"Raving is not a crime."

That's the protest on a bumper sticker I'd given to my friend Joanna recently. She'd just gotten kicked out of Twilo while in her raver gear. Then, when she had approached the line outside again with pacifier still slung on neck, the bouncer told her to beat it. (I figured the sticker might give her some comfort.)

I remember my infatuation with raving back in the day. I had gone through my grungy phase during high school, and had always preferred Euro house music to any Korean gha-yo (music) or American pop even back then, but it was about a year and a half ago that I started bouncing to trance and jungle. A bunch of us would be calmly reading at the library when someone would chirp, "I can't wait for this Friday. PVD is gonna be sooooo good." You know that tingle of excitement that streams through your legs and prickles your toes? That's what just the very thought of going to a rave or ravish club did to us.

One fine stockbroker I used to work with is a former bouncer of raves. He had noticed my tendency to repeatedly pause at my computer to practice my glowstick moves using highlighters, those thick markers that simulated the 6" sticks. He told me and another desperado stockbroker who had no idea what freaky thing I was doing with highlighters clutched in both hands how he used to confiscate bags of drugs from raver kids while upstate. Unlike with simple clubbing, ravers (whether real or not) are usually perceived as being tied to drugs. Perhaps that's why they're considered to be an ill to society. We'll talk about that later.

I definitely don't consider many other Koreans or myself and Asians as true ravers, but many out there just love the music. The European influence of trance has gone international by now. I remember a night last summer at Apkujung's Galleria. This club attracted all sorts of characters from Itaewon, some sexy native girls and hot guys in knee-high shorts and sneakers (but yummy wife-beaters), and men in Japanese-style skirts. The music was pretty fun and inspired a lot of vertical shaking on the dance floor. (If you've seen native Asians dance, you'll picture what I mean.) It was kind of a bonding moment for the kyopos, there being this Us vs. Them nuance. Our liquiding moves were not quite appreciated, and even the taxi ajushis wanted to know what we were doing playing with those lighted sticks that one buys in fishing stores.

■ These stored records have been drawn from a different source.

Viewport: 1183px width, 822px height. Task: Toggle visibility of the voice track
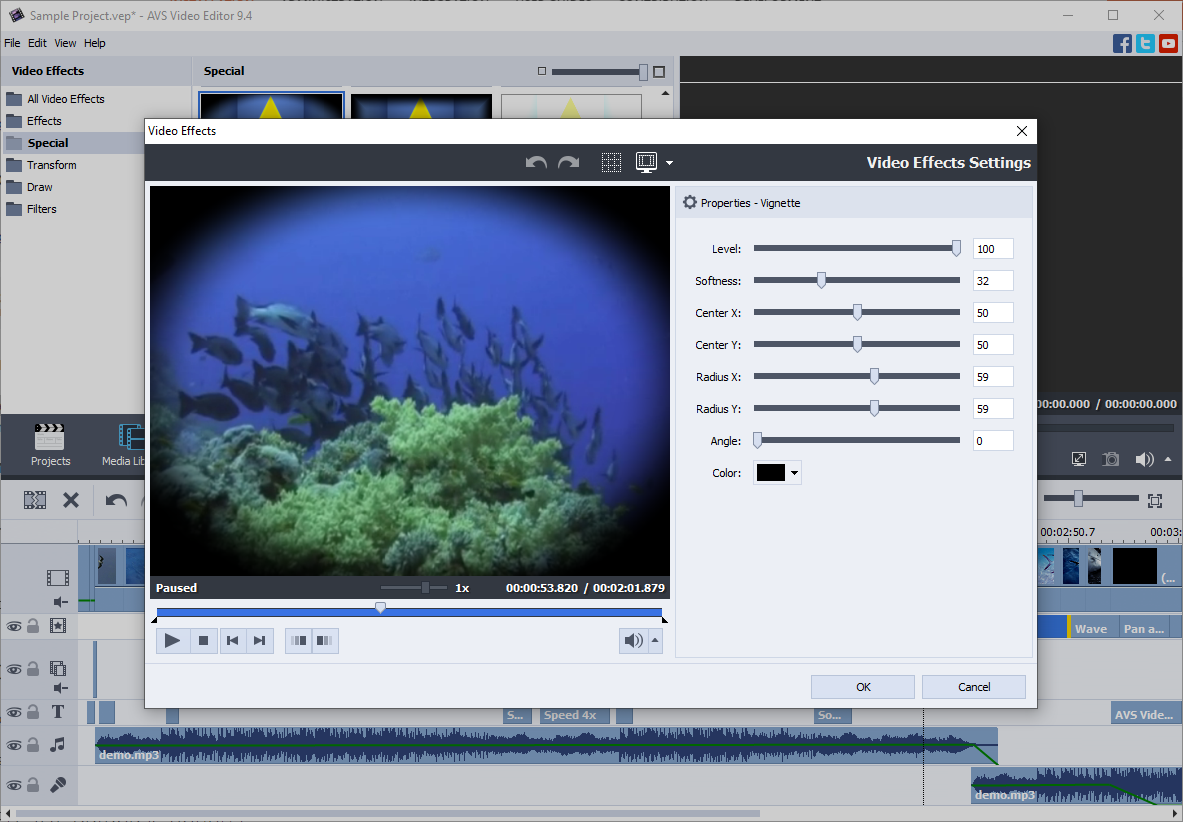click(13, 784)
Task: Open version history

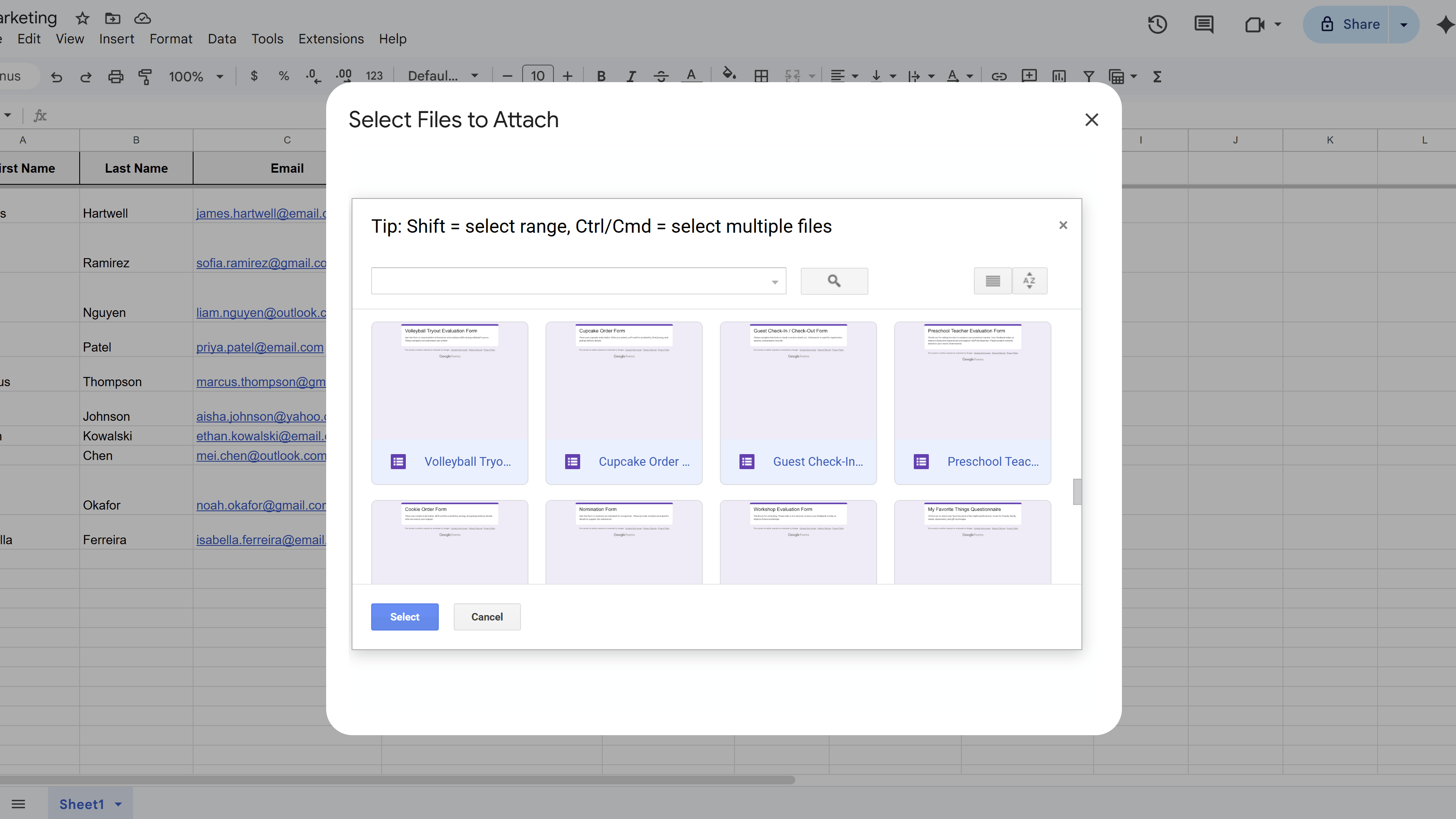Action: click(1157, 24)
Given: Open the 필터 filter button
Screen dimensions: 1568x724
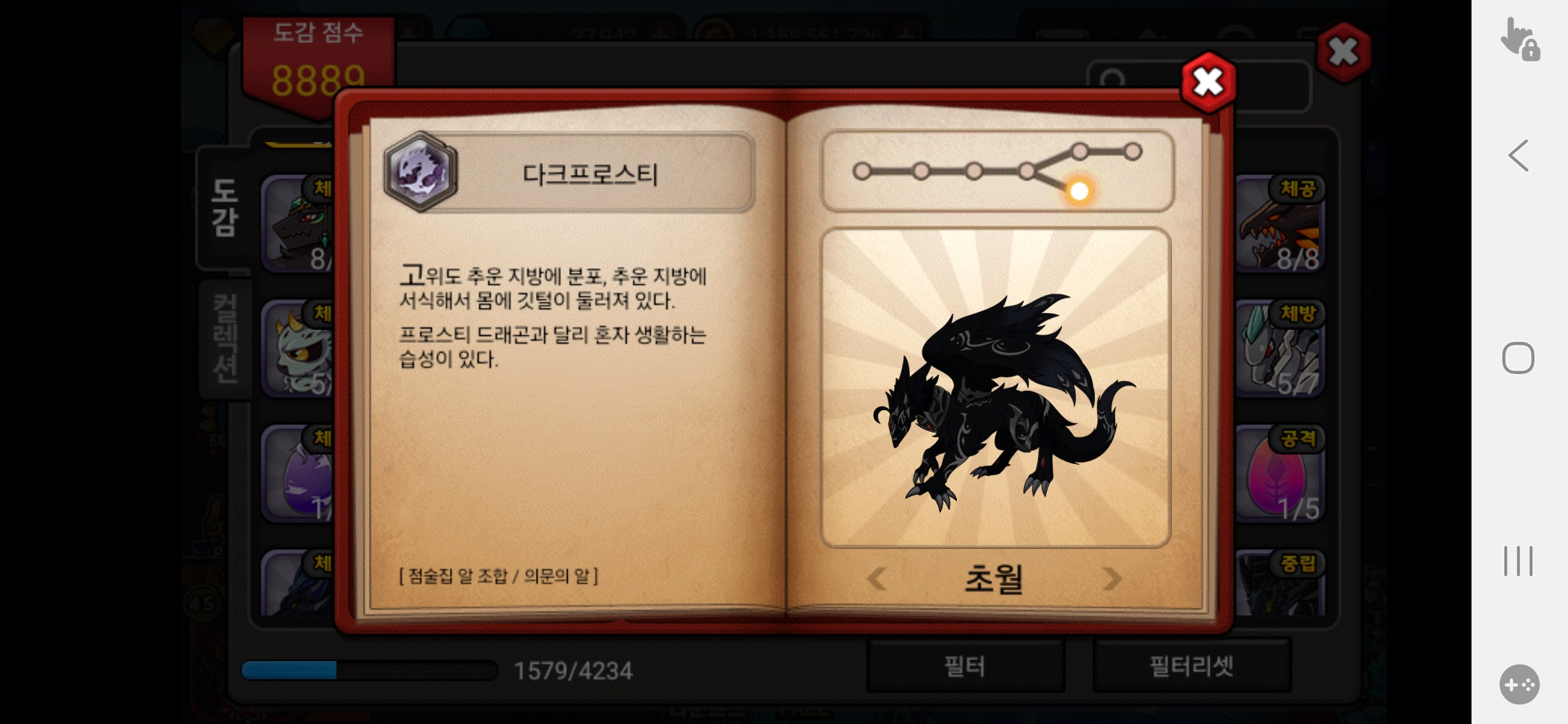Looking at the screenshot, I should tap(965, 666).
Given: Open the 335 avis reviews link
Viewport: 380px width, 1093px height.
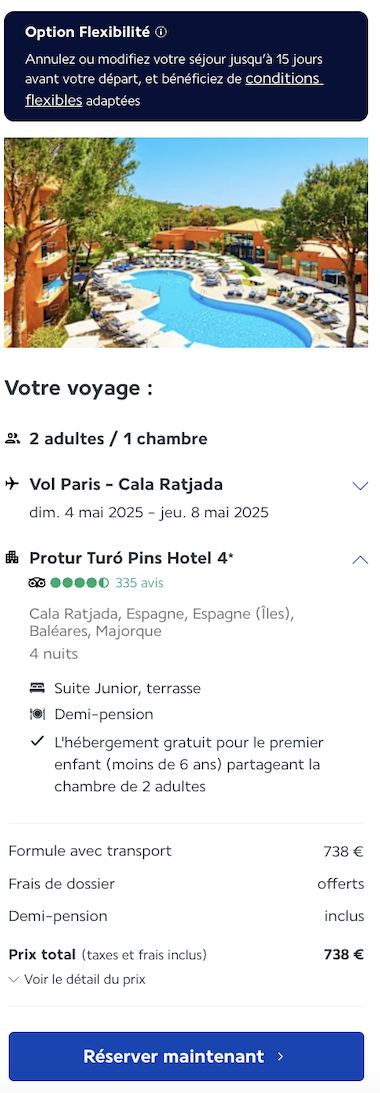Looking at the screenshot, I should click(139, 583).
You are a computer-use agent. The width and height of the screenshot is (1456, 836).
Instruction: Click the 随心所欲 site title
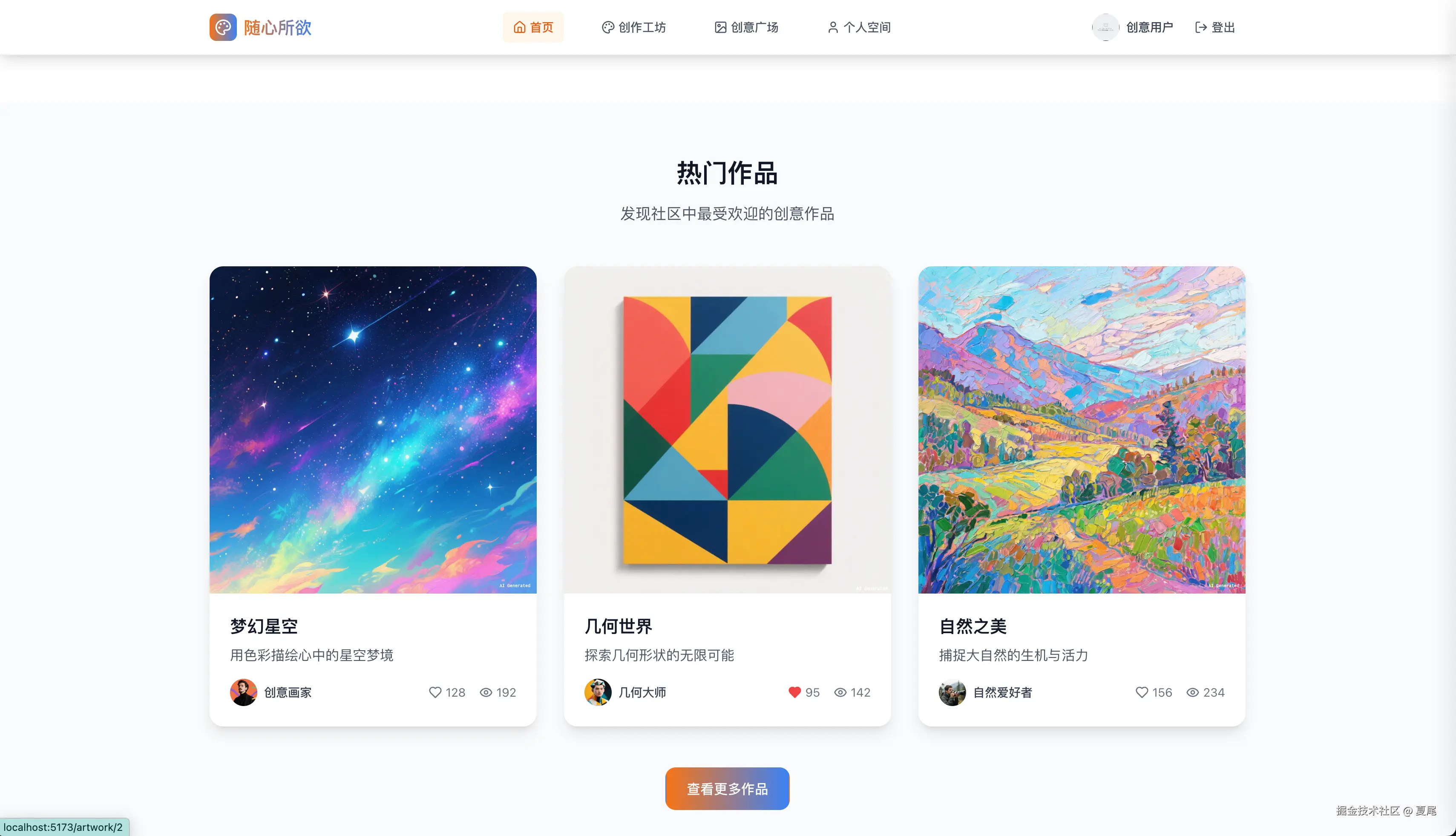278,27
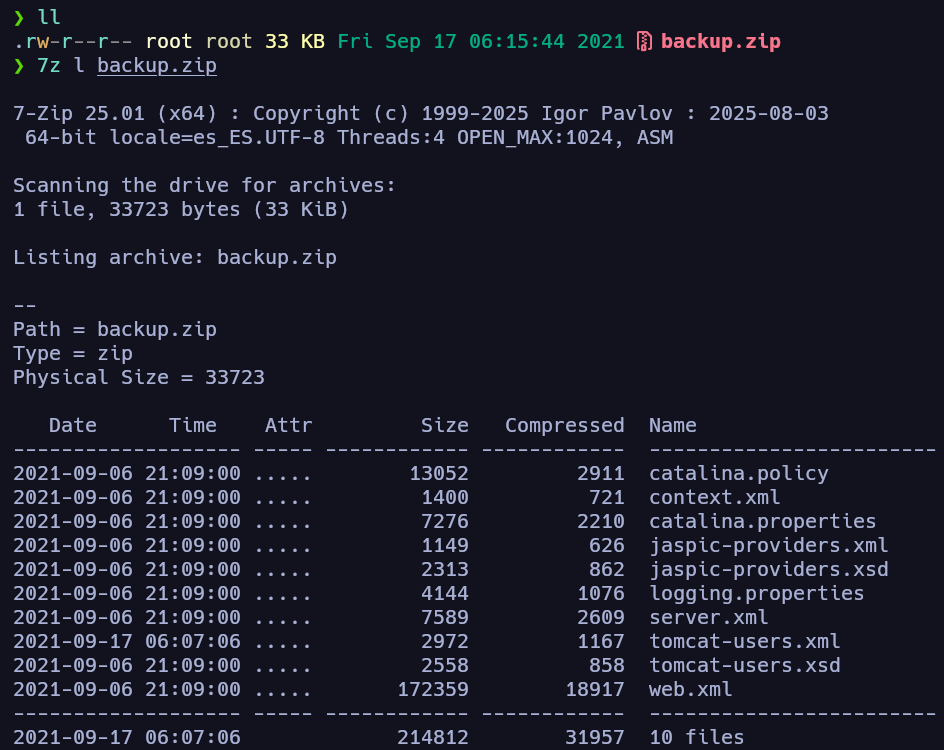Click the underlined backup.zip command argument
Screen dimensions: 944x750
(x=157, y=66)
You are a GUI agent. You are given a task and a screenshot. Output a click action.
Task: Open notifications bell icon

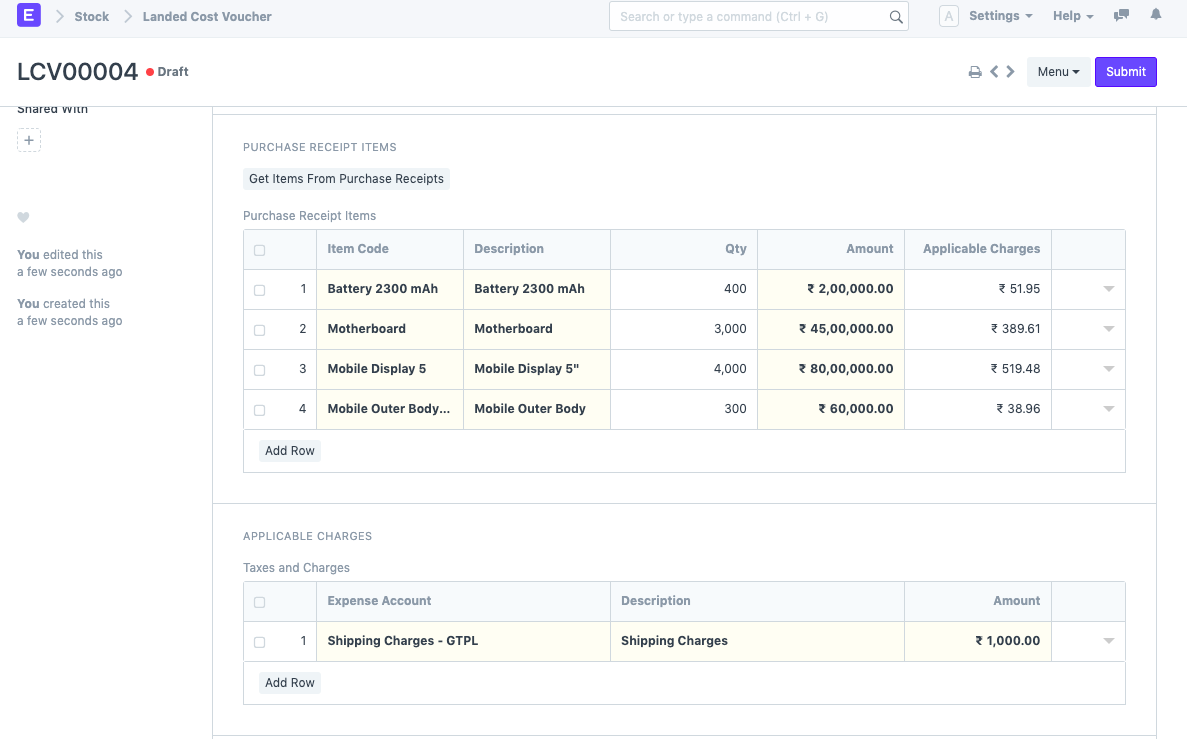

The house music in Asia and to me, even America, does not compare to how European DJs play with your head. I have been to only one real rave in my life featuring American DJs, and yet I don't feel like I'm missing much. After schlepping to Brooklyn at 11 PM, Joanna and I get off the subway car to spot like 60 kids tripping over their jeans and chains while trying to run down the stairs and catch this same train. The warehouse rave had been postponed until 5 AM at some commercialized club in the city. That was not so bad. Everyone bonded on that rickety subway car and played some jungle music (until a policeman stopped us at the next station). When the lights blinked and the ragged car jumped along the rail, we all whooped. Club Subway was hysterically fun, and afterwards everyone except us went to White Castle. The ravers were so nice. P.L.U.R., perhaps? (Just WHO came up with that?) Candee was opened and traded openly on that lone subway car, girls and I complimented each other's pants, and I made friends with this cute Russian kid on acid. Seriously, those kids are so nice at raves. They even told us later back at the club how they'd noticed us, the two Asian girls, missing at Club White Castle. (We had been eating in Ktown's JinGoGae instead.) The music was ok. Bad Boy Bill had this repetitive style going that night that I was unaccustomed to after hearing the spacey UK music of my favored DJs. I was sober, and so was keenly aware of the music.

There's one aspect to raving in America.

Someone once taught me how to listen to the progressions, the beat, and the third voice that blends them together. I even read a poem composed by a master liquider on the beauty of the sounds of trance. That is how I came to really love the music spun by the DJs who started it all. As my friend's AOL profile claims, "Going to Twilo and looking dumb on E is not raving!!!" He's right. I'm not sure what the exact definition of a raver is, but that's not it. Some dongsengs (younger kids) in California profess themselves to be ravers. If putting on BugGirl jeans, Chun Li hair, multiple bracelets, dilated pupils, a bugout T-shirt, and a nonstop grin makes you a raver, then so be it. Then there are the girls who think they can wear a bandeau and micromini, sling a dying glowstick onto their navel ring, shake their Ricky Martinesque hips, and be called a raver. Or just hold those glowsticks above their heads like bullhorns and roll their neck around. For many kids on the New York side of it, the ones who go sober and really listen to the music have been called "real ravers." I'm really not sure how fried your brain has to have been since high school to define whether or not you make an authentic raver, but I don't get the impression that DJs Oakenfold or PVD originally intended for their music to be taken with some drug concoction. The music they spin, however, is definitely a cultural norm on their continent.